Путь из Ганновера обещал быть сложным и неблизким, тем более зимой. И ещё и затратным. Перебивались чем придётся: от еды для бездомных до случайных заработков почти любого толка, кроме незаконных. С учётом же все большего подорожания всего добыча пропитания и крова над головой очень быстро превратилась в чудовищную проблему.
– Неужели в этом городе нам совсем некуда пойти? – распахнул глаза Ал, разглядывая улочки зимнего Брауншвейга, казавшегося серым и неприветливым, особенно на пустой желудок.
– Не знаешь куда идти – иди в пивную, – натянуто улыбнулся Эд.

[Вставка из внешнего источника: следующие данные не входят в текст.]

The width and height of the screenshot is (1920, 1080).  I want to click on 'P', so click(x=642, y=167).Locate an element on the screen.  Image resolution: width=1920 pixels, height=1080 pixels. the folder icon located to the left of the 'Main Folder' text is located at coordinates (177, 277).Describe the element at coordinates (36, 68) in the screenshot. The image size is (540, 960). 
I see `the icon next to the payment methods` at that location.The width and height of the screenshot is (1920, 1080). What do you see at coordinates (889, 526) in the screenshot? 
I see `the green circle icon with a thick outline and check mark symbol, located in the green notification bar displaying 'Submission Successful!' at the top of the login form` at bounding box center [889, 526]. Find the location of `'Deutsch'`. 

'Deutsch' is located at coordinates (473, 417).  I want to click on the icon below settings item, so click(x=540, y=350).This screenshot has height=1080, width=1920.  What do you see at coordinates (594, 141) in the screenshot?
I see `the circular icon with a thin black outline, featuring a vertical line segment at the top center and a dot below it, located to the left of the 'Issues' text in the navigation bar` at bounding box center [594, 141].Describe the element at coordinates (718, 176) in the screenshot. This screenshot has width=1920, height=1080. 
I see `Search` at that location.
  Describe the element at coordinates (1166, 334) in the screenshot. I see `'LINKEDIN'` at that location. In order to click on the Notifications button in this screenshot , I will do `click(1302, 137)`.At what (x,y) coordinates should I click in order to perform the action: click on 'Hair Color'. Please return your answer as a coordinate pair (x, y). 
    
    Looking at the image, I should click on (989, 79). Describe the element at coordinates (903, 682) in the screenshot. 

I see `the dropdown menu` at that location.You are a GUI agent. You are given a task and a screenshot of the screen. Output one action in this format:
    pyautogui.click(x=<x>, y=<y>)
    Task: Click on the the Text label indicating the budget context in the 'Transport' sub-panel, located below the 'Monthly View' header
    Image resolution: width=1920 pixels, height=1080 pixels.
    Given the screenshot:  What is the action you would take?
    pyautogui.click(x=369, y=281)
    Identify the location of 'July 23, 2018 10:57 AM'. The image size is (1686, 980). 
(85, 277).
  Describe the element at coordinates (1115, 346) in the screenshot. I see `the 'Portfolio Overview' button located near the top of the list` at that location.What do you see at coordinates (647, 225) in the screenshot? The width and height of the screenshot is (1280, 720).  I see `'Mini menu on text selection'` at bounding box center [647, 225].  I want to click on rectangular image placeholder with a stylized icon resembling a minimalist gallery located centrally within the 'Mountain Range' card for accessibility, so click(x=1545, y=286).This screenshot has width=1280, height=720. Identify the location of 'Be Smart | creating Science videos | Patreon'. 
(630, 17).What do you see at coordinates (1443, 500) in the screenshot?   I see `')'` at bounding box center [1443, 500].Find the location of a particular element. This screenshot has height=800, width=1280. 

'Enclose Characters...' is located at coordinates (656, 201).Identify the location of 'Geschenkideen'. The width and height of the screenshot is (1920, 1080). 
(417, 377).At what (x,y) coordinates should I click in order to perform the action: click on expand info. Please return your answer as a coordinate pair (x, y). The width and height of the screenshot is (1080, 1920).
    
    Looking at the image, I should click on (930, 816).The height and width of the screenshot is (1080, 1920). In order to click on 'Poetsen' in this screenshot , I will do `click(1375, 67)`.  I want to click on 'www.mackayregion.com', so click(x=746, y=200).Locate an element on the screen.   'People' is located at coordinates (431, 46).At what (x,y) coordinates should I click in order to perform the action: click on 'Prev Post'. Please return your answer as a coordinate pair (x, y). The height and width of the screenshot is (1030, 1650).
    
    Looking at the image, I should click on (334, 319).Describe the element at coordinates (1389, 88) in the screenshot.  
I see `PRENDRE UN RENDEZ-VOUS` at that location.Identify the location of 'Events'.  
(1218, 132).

Чувствовал он себя препаршиво. Жалких оставшихся пфеннигов в кармане едва хватит на одну-единственную похлёбку, не то что на комнату в ночлежке. И дёрнул его чёрт рвать когти из Ганновера, не заручившись поддержкой каких-никаких знакомых? Все же там у них была крыша над головой, пусть и плохонькая, но и то хлеб. Привык он к вольготной жизни государственного алхимика, да и здесь раньше у него были те, к кому он мог пойти, пока все не пошло прахом… А теперь из-за его безрассудности и братик, и Ноа сидят под дождём и идти им решительно некуда. Кроме ближайшей пивной.
– А ну пошла вон отсюда, – грубо толкнул цыганку в плечо один из работников пивной. – Нам тут и своих шлюх хватит, которые по карманам не лазят!
– Она с нами! – попытался ввязаться Элрик-старший.
Работник смерил его презрительным взглядом: в почтенном бюргере было никак не менее шести футов роста и двухсот шестидесяти фунтов веса(1) и на его фоне Эдвард выглядел вовсе не внушительно.
– Юны ещё, вон, молоко на губах не обсохло, и в карманах пусто, видать, – даже одна девка на двоих! Остальное-то тоже, поди, одно на двоих, да?
Пивная огласилась дружным гоготом. Ноа вспыхнула, а Эдвард тут же подался вперёд.
– Это кто тут малявка… – начал было он, но разумный Альфонс быстро оттащил его в сторону, увещевая и успокаивая – здесь-то бывший Стальной алхимик не мог противопоставить грубой коллективной физической силе свои удивительные возможности – возможностей больше и не было.
Так, не солоно хлебавши, вся троица выкатилась на улицу, под серое зимнее небо неприветливого города.
*
– Этот. С дурацкой косичкой, как у девчонки, – проговорил мужчина с трубкой, выглядывая в окно и показывая что-то, а вернее, кого-то, своему собеседнику, юнцу, ещё ни разу в жизни не брившему усов. – Безногий именно так его и описывал.
Юнец переминался с ноги на ногу и смотрел в рот благообразному мужчине с проседью в висках. Сейчас он пойдет на всё, чтобы продолжить дело матери и отмстить за её гибель тем, кто в этом виноват! А мальчишка с косичкой – один из главных виновников.